A Systematic Review of Intervention Studies Using Health Action Process Approach (HAPA) Model Components to Prevent and Manage Chronic Diseases
J.R. Smith1, N.J. Murray1,2, C. Greaves1, L. Hooper3, C. Abraham1
1University of Exeter Medical School, Exeter, UK
2Norfolk & Norwich University Hospitals NHS Trust, Norwich, UK
3Norwich Medical School, University of East Anglia, Norwich, UK
BACKGROUND The HAPA model and HAPA-like approaches (incorporating self-efficacy plus multiple motivational and volitional components) are increasingly applied in intervention studies.

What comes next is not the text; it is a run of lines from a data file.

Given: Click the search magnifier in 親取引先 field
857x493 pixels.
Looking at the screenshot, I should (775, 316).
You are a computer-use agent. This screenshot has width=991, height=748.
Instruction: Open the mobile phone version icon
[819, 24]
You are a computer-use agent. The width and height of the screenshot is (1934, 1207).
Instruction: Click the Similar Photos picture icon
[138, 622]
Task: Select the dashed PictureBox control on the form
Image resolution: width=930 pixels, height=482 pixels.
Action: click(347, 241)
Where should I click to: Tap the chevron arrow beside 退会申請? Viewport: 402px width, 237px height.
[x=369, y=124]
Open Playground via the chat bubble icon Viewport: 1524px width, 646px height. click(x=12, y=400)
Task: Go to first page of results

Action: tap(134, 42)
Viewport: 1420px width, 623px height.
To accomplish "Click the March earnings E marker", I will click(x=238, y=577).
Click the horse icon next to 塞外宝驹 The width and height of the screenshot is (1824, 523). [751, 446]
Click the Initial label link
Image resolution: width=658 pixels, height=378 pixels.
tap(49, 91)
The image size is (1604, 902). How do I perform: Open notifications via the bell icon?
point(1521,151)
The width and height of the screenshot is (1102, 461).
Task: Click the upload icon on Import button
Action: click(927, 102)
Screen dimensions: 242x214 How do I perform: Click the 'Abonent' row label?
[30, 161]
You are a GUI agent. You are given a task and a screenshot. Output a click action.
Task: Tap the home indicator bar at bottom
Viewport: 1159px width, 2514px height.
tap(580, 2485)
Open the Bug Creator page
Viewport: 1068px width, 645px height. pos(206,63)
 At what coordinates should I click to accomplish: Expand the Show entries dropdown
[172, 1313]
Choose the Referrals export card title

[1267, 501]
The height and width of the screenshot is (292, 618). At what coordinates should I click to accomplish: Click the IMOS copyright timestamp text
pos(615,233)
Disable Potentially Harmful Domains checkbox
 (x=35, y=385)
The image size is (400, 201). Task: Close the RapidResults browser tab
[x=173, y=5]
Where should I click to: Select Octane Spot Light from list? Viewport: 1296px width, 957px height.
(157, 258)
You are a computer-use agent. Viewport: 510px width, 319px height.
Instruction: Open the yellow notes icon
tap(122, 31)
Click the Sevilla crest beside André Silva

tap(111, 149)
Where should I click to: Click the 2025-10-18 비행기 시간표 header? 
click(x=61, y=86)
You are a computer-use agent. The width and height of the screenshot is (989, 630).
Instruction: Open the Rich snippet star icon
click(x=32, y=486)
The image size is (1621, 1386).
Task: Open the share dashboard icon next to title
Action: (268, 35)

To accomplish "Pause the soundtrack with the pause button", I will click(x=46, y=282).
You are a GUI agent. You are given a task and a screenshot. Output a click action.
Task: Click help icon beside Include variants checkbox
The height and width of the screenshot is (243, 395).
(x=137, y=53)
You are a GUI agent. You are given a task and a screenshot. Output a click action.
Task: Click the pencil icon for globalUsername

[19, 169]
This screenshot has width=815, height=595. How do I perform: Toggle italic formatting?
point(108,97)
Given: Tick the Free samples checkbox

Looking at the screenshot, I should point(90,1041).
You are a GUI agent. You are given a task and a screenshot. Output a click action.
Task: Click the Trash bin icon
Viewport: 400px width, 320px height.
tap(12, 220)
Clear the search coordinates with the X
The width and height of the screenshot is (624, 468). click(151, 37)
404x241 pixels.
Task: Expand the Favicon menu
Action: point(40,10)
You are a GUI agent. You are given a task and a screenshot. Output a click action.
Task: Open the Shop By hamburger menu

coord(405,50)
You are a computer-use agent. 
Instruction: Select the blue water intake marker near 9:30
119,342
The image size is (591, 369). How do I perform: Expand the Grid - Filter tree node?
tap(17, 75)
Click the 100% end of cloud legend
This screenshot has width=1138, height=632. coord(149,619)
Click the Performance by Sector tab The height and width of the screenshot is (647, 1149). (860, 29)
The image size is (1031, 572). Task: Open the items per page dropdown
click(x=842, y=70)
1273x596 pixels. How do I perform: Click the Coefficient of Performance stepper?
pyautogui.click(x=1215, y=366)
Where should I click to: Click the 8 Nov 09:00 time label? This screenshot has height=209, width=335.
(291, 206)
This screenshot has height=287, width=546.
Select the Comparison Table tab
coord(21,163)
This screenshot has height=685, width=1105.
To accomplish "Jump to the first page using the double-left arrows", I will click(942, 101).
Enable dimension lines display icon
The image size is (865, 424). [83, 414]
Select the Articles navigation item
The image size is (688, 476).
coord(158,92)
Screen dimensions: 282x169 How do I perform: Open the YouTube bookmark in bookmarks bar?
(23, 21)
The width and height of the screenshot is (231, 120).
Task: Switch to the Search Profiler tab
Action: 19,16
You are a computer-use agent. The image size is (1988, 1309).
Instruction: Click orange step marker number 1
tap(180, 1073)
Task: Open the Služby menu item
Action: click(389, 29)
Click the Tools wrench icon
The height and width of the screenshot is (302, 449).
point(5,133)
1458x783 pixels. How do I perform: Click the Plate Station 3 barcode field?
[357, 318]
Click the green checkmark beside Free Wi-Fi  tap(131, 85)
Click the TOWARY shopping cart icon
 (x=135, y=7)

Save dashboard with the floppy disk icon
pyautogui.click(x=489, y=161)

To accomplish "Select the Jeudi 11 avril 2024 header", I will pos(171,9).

This review: 1) describes how HAPA-based approaches have been used to design or evaluate interventions to change behaviours for preventing/managing chronic disease; 2) examines the effectiveness of HAPA-based interventions. METHODS Relevant studies were identified, selected and synthesised as per our protocol: www.crd.york.ac.uk/PROSPERO/display_record.asp?ID=CRD42013003596 FINDINGS 402 of 669 potentially relevant papers initially identified were selected for full text review, with 54 studies included. Over half were published in the last 2 years and half were European. Apart from self-efficacy, intention/goal-setting was the most used, and risk perception the least used component. Most studies were trials and targeted exercise, diet and/or weight loss. Detailed data extraction is ongoing. DISCUSSION This review assesses the use and effectiveness of HAPA-based approaches in interventions, suggesting there is scope for their application to a wide range of preventative and disease management behaviours.